Systems approach to uncover signaling networks in primary immunodeficiency diseases

Abstract

This broad, unbiased approach of studying signaling across all circulating immune cells in healthy subjects allowed identification of disrupted signaling networks in patients with primary immunodeficiencies.

Conflict of interest statement

Competing interests: All authors declare no conflicting financial interest related to this study.

Figures

Fig.1. Signaling responses of immune cell subtypes to canonical stimuli

Fold changes of phospho signaling proteins after stimulation compared to baseline across nine pathways, shown according to stimuli and cell subtype. All responses were measured 15 minutes after stimulation. This signaling map compiled from five healthy subjects provides comprehensive view of well-established, recently described, and previously undescribed signaling changes.

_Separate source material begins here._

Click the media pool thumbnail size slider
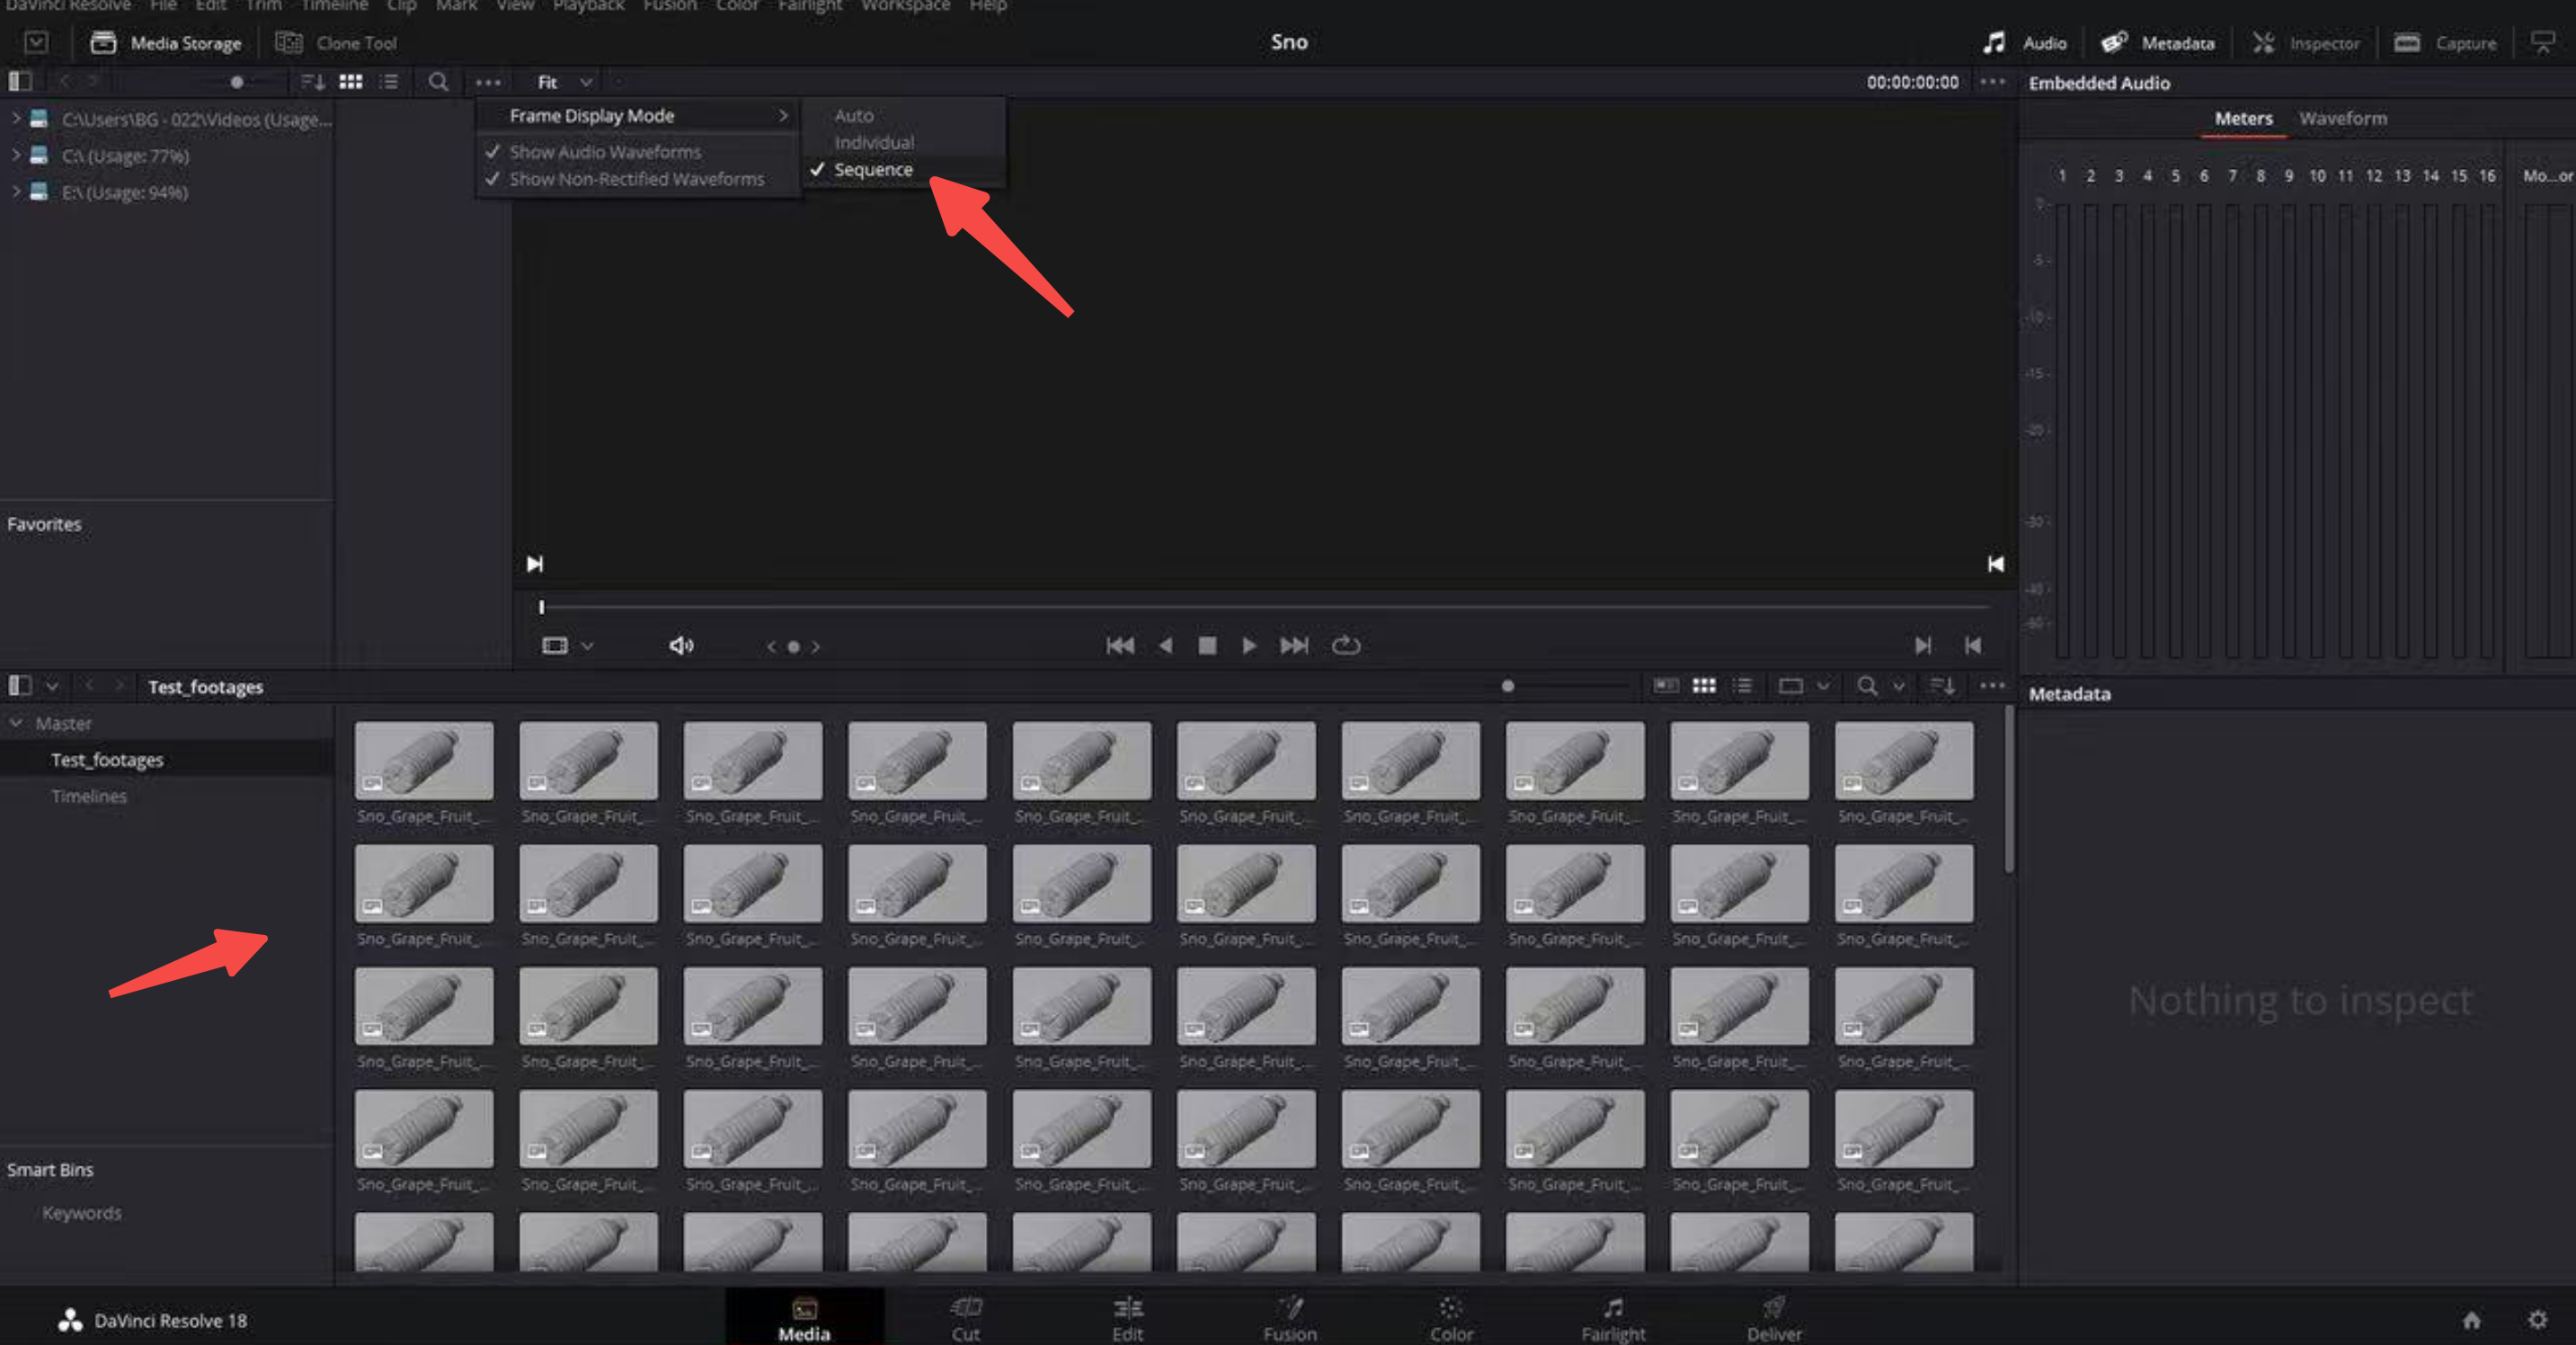This screenshot has height=1345, width=2576. click(x=1508, y=686)
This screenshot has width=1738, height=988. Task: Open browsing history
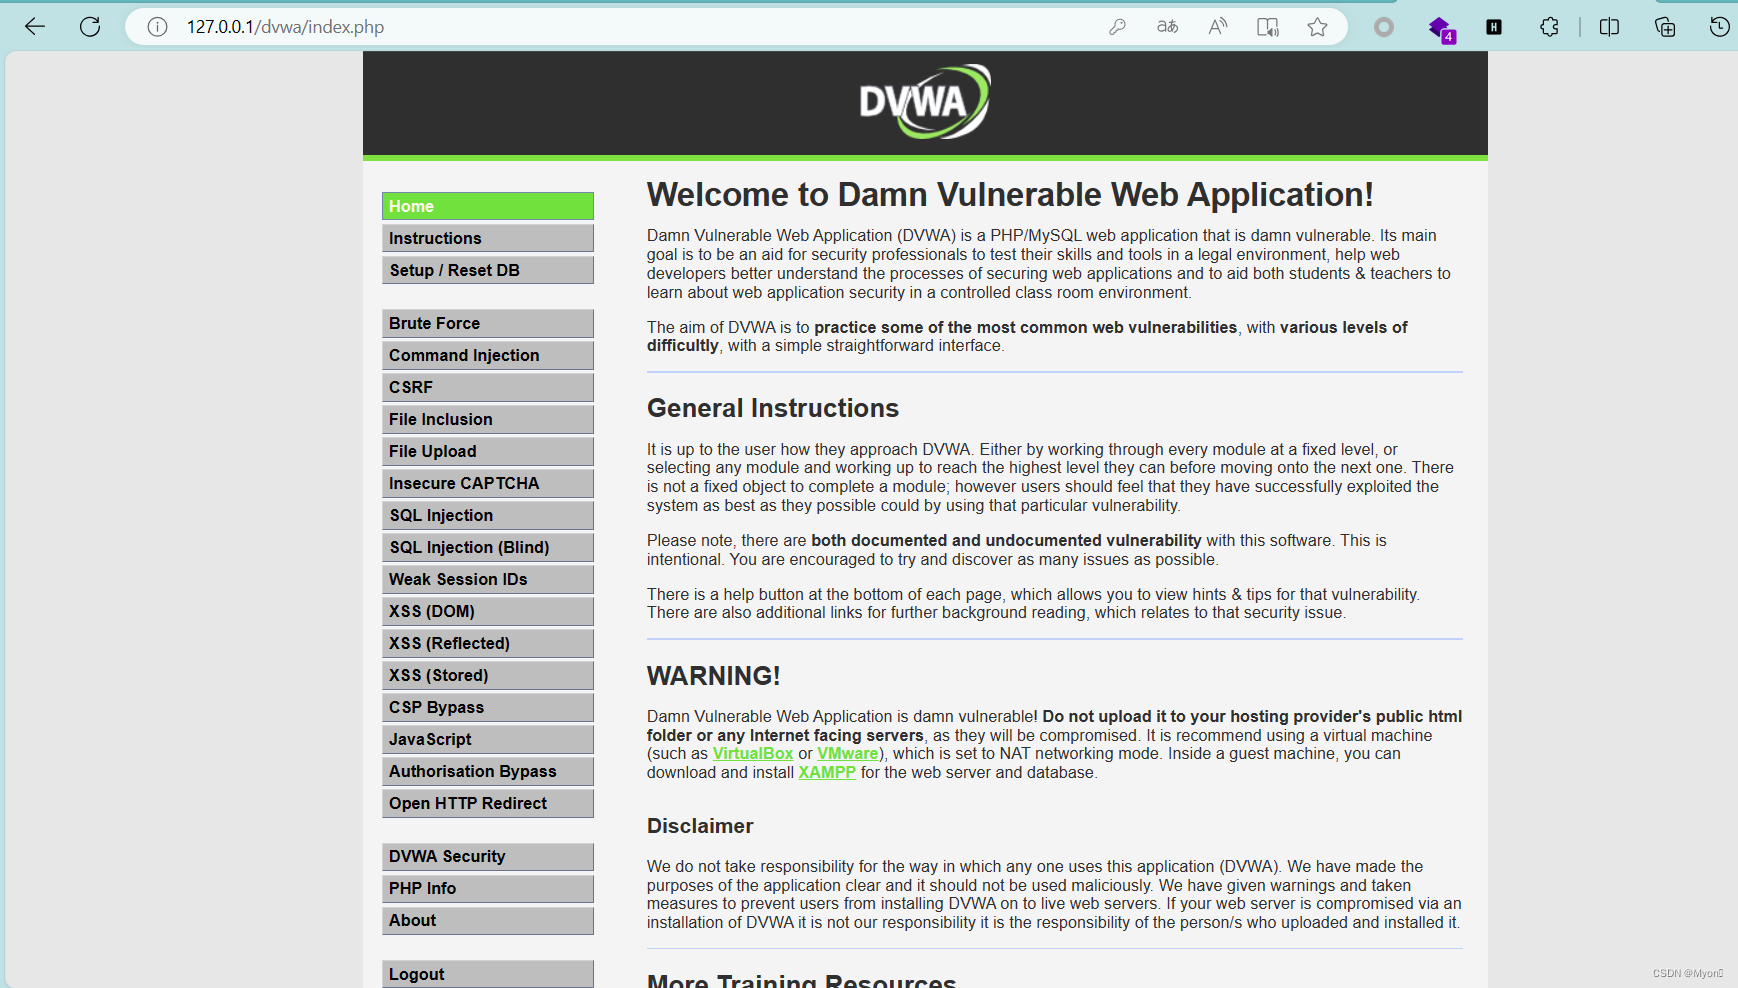pyautogui.click(x=1719, y=27)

Fig. 2. Defects in baseline signals and responses to signals in PI disease

Baseline phosphorylation levels of subjects with (A) GOF STAT1 and (B) STAT3 deficiency that are greater than 1.5 fold or less than 0.75 fold of corresponding baseline phosphorylation levels in controls. Signaling fold changes in (C) GOF STAT1 and (D) STAT3 deficiency subjects that fall outside of the 95% CI of corresponding fold changes in controls (indicated by boxes) with p value of <0.05 are shown. Unstimulated points are scaled to the unstimulated value for the subject with GOF STAT1 (C) or STAT3 deficiency (D) or the average for the five healthy subjects. Stimulation responses are shown for the PID subjects (purple or green circle) and the healthy controls (grey circles). Stimuli and signals are across the top, and cell type is across the side. Only the responses that are statistically significant are shown.